In 2005, to mark the celebrations for Einstein year (marking the 100th anniversary of the publication of Einstein’s miracle year papers) The Royal Society held a poll on Albert Einstein and Isaac Newton’s contributions to science and to humankind and invited votes from both the public and fellows of the Royal Society.
The culmination was a debate held at the Royal Society and the announcement of the results. Follow this link to view the debate.
Jim Al-Khalili, an Iraqi-born British theoretical physicist, author and broadcaster and who is currently Professor of Theoretical Physics and Chair in the Public Engagement in Science at the University of Surrey supported Albert Einstein in the debate. Below are his reasons for nominating Einstein as the winner of the debate. Einstein provided:
• Mathematical proof that atoms exist. Until then scientists were till arguing over their existence.
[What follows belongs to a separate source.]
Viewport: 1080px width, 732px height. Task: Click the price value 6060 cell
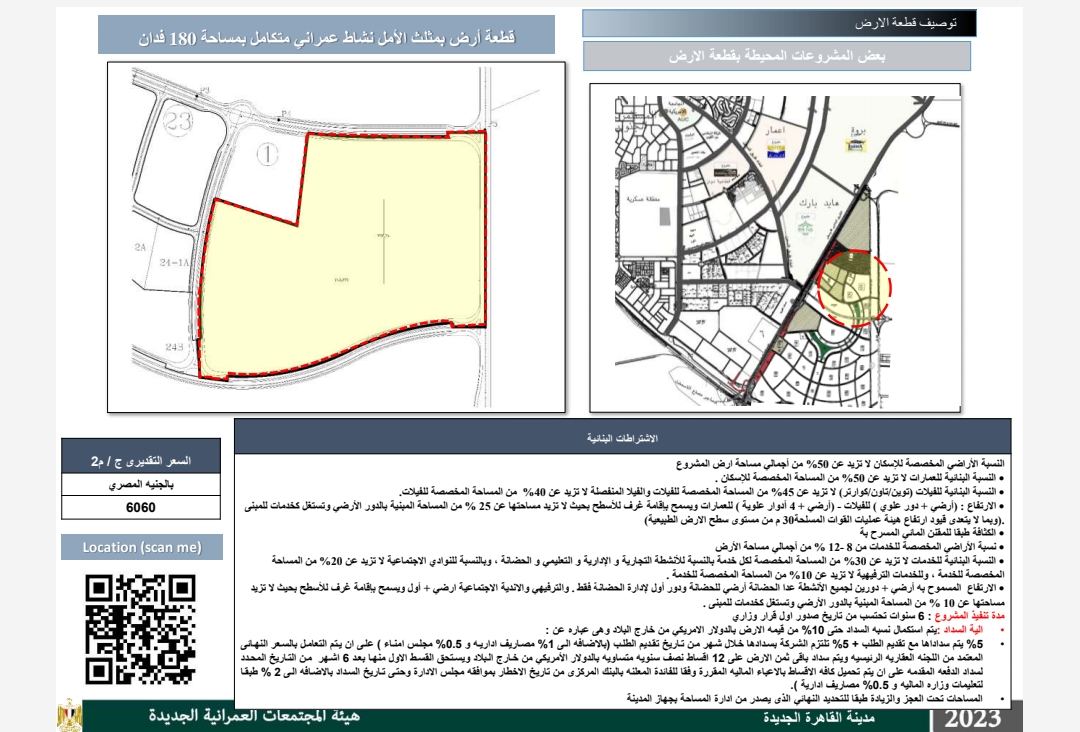[x=140, y=507]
• Proof that light was lumpy, made of small particles we call photons. It launched quantum theory. Without this work we wouldn’t have solar panels
• Two papers on special relativity giving us a new view of reality. Without relativity we could not study the building blocks of matter i.e subatomic particles
• An explanation as to why the sky is blue
• In 1915 the General Theory of Relativity, which led to a whole new field of science called cosmology and to black holes, the big bang and parallel universes
• Proof of the theory behind the laser, leading to CD’s, DVD’s.
The results? Sadly, Isaac Newton was the winner, but then with the debate being hosted by The Royal Society, Sir Isaac’s old stamping ground the result is hardly surprising.
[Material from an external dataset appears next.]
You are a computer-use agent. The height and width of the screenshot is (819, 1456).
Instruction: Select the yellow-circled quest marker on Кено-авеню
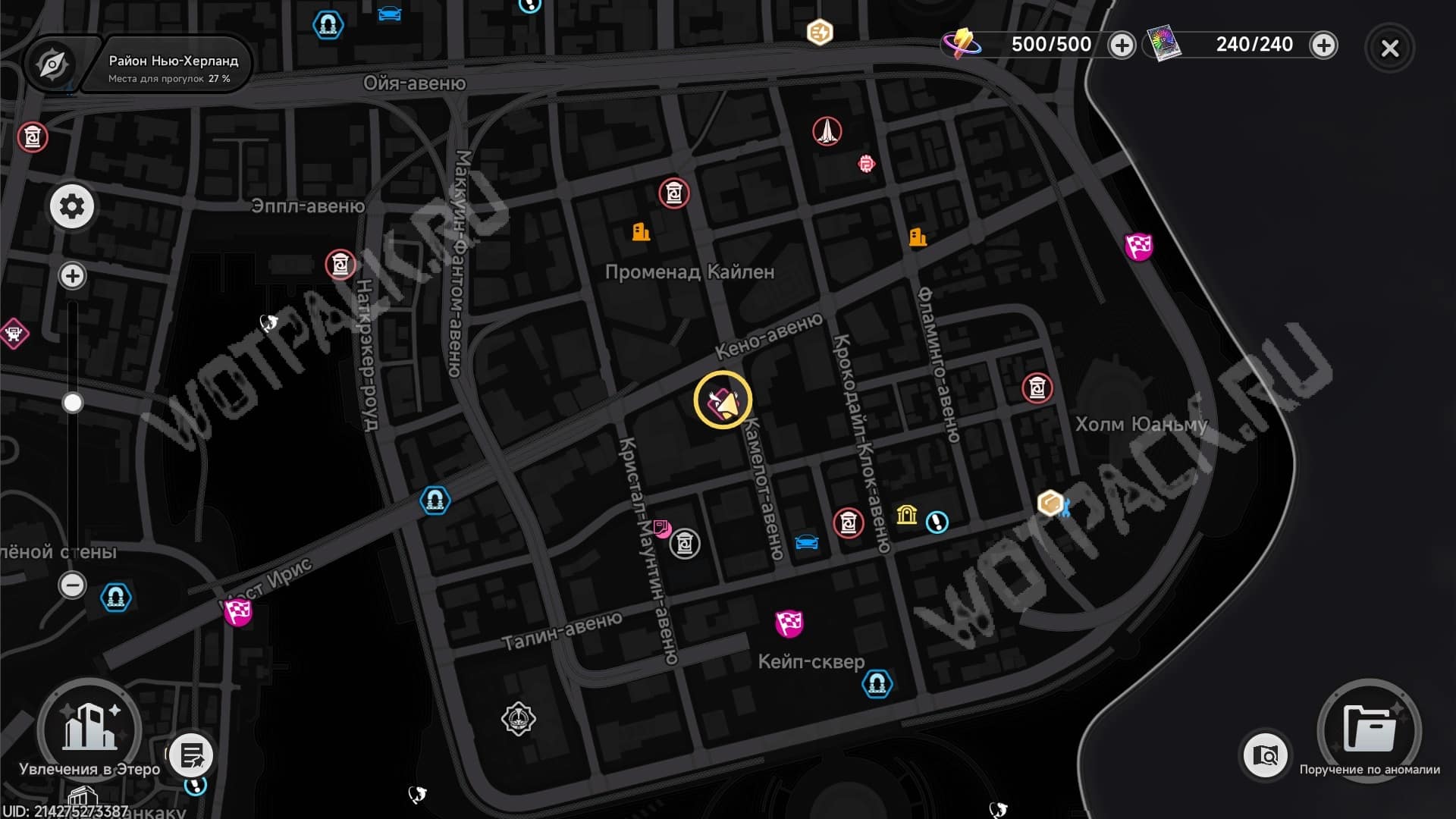[x=723, y=400]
A total of 1363 members of the public voted online and 345 Royal Society scientists responded to an email questionnaire.
The results showed Newton to be the winner on all counts, although opinion was much closer on the overall contribution to humankind. When asked who made the bigger overall contribution to science the public voted 61.8% for Newton and 38.2% for Einstein and the scientists voted 86.2% for Newton and 13.8% for Einstein.
When asked who made the bigger positive contribution to humankind the public voted extremely closely with 50.1% for Newton and 49.9% for Einstein and the scientists voted 60.9% for Newton and 39.1% for Einstein.
However, viewing the debate reveals that in the audience on the night, the debate swayed many who watched. A straw poll was taken at the beginning and the end and although there were no numbers it appeared certain that the numbers voting for Einstein were greatly increased at the end. For me this highlights that when the arguments for Einstein are actually heard, it causes a much greater acknowledgment of his contributions and influence. Everyone has heard of Einstein, but they don’t really appreciate his work and its influence, they just know the sound bites.
My hope is that this blog and Einstein day will help to correct such perceptions.
I like Professor Al-Khalili’s arguments. My vote is always for good old Albert.